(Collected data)
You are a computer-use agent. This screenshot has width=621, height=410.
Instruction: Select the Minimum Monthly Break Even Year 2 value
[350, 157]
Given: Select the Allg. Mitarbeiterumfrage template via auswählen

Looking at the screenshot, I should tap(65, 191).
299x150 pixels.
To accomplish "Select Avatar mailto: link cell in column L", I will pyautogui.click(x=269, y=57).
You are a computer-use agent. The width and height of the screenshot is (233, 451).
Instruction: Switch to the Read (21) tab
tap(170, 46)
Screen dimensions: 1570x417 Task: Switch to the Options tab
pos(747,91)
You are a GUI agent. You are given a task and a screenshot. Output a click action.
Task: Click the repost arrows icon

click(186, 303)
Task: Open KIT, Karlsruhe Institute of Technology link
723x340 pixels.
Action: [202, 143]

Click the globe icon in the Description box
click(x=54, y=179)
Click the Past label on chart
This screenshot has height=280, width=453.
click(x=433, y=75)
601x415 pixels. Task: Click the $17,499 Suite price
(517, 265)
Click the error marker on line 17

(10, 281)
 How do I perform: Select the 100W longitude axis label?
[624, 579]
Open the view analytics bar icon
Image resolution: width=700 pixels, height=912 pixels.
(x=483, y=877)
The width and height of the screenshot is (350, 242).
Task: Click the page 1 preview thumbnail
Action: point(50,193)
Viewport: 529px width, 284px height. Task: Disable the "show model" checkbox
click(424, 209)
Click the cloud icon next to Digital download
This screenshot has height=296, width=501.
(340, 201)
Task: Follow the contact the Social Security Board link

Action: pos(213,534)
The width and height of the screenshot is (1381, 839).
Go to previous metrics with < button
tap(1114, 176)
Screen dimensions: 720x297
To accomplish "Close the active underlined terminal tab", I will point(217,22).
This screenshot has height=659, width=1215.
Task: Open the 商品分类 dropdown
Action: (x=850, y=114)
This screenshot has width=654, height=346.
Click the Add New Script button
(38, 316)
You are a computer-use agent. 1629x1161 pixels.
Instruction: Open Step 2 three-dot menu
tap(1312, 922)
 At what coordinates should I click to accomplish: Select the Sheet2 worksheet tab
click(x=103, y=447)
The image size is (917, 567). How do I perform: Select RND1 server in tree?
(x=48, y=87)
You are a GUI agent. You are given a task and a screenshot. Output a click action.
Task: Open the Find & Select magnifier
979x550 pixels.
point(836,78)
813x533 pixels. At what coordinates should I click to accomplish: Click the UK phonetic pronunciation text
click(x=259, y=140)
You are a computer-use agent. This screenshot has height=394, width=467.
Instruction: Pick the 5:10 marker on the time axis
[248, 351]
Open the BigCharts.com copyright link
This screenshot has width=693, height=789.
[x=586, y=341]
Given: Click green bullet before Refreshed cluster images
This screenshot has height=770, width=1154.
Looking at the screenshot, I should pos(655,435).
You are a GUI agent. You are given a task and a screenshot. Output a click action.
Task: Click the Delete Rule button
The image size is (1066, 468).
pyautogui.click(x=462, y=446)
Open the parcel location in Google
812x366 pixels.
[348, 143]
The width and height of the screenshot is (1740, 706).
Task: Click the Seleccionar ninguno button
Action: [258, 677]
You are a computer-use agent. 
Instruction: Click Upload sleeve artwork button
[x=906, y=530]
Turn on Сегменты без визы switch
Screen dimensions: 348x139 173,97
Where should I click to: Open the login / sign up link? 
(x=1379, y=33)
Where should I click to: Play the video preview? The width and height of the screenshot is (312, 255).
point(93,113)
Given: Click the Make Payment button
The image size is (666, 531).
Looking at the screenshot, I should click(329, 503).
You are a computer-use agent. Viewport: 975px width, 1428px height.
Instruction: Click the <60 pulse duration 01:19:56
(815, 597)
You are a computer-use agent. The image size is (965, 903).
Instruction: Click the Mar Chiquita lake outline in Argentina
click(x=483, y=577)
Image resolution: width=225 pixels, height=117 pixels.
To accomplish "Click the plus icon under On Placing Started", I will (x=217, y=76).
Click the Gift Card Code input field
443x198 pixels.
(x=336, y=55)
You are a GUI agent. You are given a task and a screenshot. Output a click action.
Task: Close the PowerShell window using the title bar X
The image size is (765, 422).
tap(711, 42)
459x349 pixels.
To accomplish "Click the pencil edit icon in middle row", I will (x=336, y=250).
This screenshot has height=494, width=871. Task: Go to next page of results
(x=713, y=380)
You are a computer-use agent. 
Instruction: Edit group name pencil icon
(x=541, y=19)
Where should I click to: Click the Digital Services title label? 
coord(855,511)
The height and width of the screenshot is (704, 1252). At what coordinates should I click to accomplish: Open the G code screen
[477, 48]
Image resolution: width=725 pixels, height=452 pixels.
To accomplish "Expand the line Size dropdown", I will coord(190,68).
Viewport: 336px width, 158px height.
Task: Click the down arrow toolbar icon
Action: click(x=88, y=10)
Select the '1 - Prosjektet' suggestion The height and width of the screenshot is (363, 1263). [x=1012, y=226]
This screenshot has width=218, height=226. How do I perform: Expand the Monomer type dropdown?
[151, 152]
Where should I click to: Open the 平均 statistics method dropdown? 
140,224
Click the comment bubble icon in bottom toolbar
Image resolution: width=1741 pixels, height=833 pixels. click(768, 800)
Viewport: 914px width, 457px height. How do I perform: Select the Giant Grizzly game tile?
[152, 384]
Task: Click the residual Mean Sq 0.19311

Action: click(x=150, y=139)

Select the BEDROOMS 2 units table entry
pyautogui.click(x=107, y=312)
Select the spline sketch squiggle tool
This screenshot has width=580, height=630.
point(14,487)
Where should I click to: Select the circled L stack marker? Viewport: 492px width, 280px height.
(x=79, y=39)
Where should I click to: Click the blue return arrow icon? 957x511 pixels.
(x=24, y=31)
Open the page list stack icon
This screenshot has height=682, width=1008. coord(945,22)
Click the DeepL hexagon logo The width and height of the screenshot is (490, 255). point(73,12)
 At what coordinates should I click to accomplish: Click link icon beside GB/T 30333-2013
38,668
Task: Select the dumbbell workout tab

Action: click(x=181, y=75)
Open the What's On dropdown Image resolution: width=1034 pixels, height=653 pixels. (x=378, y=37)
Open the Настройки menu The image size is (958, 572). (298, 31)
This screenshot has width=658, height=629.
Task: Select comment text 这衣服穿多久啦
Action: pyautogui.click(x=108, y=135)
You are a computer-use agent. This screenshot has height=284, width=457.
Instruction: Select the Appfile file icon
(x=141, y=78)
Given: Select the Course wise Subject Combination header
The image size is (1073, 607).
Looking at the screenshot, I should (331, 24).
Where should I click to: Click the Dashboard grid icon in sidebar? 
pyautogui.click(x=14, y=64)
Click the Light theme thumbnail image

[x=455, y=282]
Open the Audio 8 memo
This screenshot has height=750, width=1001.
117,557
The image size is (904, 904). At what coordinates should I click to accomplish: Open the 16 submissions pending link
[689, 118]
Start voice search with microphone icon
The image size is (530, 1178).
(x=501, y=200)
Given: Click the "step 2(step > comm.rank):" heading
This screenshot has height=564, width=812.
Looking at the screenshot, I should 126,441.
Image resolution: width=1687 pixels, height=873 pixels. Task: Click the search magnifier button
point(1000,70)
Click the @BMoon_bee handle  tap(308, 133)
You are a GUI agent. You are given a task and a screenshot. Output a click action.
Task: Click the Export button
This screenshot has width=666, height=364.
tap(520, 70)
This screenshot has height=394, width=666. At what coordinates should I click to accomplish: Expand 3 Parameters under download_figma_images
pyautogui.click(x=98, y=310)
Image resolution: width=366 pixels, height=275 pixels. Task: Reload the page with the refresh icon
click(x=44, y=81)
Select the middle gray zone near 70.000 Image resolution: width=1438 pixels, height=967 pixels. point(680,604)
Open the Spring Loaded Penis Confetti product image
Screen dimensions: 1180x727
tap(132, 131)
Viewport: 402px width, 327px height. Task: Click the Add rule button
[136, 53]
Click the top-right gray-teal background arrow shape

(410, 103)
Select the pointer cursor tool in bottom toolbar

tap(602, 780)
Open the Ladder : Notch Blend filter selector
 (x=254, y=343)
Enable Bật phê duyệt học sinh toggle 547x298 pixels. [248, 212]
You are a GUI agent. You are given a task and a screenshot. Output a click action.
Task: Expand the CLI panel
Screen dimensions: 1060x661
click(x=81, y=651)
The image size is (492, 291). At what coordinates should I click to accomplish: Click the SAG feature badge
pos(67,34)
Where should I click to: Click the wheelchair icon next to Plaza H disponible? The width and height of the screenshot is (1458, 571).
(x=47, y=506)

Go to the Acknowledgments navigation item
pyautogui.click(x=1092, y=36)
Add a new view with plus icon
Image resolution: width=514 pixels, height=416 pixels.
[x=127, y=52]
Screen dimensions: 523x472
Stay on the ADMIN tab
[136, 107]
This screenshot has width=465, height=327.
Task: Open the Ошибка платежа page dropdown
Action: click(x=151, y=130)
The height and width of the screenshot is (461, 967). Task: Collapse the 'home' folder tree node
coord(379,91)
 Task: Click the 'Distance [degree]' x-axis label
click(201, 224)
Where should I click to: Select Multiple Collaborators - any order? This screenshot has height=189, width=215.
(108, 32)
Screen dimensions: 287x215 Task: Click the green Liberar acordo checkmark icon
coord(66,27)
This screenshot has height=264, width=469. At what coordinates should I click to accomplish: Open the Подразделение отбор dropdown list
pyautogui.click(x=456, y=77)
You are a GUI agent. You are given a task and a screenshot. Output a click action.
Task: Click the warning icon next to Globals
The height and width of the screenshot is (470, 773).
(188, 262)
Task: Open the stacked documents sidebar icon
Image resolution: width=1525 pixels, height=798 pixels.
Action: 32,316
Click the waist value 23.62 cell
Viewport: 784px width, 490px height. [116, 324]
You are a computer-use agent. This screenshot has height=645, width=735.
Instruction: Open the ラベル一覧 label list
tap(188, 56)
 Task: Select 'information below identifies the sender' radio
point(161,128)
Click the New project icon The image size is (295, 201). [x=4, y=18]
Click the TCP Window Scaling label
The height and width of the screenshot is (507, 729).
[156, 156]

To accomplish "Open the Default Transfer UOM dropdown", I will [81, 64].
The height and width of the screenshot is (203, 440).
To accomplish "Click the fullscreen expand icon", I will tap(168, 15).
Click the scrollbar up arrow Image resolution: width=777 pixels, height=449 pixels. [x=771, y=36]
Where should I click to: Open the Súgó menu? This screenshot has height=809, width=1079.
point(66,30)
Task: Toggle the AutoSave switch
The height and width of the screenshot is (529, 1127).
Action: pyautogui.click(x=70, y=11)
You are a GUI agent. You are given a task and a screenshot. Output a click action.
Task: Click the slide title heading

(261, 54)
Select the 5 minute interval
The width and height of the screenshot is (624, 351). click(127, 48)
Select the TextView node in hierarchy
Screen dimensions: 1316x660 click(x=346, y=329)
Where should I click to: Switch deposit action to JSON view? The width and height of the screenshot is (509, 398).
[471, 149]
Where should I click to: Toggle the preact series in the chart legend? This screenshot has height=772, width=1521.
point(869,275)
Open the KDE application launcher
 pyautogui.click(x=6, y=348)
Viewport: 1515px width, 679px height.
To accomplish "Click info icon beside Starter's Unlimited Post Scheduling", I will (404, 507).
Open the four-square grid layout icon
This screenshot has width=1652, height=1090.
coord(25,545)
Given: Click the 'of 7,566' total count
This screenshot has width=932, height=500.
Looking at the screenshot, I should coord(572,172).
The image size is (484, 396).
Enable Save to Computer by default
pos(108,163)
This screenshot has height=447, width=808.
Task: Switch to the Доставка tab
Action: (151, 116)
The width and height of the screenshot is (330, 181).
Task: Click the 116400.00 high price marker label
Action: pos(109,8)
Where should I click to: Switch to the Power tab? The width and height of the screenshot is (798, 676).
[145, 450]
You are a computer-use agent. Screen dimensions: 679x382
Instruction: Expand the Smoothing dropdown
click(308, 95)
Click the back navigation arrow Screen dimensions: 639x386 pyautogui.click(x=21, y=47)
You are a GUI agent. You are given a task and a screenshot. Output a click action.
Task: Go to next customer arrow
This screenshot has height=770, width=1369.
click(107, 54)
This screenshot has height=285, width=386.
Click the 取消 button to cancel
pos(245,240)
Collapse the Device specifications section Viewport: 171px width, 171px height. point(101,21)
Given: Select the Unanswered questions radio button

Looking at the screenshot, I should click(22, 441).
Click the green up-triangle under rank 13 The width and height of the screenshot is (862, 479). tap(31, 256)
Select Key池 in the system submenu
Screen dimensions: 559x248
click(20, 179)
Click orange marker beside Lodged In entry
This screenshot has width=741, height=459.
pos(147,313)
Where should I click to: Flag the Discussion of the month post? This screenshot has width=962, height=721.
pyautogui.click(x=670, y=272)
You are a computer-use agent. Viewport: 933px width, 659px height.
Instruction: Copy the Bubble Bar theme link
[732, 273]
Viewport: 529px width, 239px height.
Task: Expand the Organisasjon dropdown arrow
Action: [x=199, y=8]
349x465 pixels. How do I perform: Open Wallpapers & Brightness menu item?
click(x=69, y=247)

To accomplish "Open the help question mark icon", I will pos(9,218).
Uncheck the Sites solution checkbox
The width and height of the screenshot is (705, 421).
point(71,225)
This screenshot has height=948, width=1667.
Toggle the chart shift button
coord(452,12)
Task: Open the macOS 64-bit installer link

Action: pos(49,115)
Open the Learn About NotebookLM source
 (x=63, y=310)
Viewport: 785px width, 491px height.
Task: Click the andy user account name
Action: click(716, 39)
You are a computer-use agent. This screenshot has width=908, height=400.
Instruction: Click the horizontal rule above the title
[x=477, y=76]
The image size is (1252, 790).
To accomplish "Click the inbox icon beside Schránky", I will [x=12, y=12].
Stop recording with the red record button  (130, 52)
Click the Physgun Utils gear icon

### WHAT TO DO
Quote exactly the stretch of lines above that starts at the first one and ends at the line with "299x150 pixels.", and nothing beyond it.

### WRITTEN SOLUTION
You are a computer-use agent. This screenshot has width=621, height=410.
Instruction: Select the Minimum Monthly Break Even Year 2 value
[350, 157]
Given: Select the Allg. Mitarbeiterumfrage template via auswählen

Looking at the screenshot, I should tap(65, 191).
299x150 pixels.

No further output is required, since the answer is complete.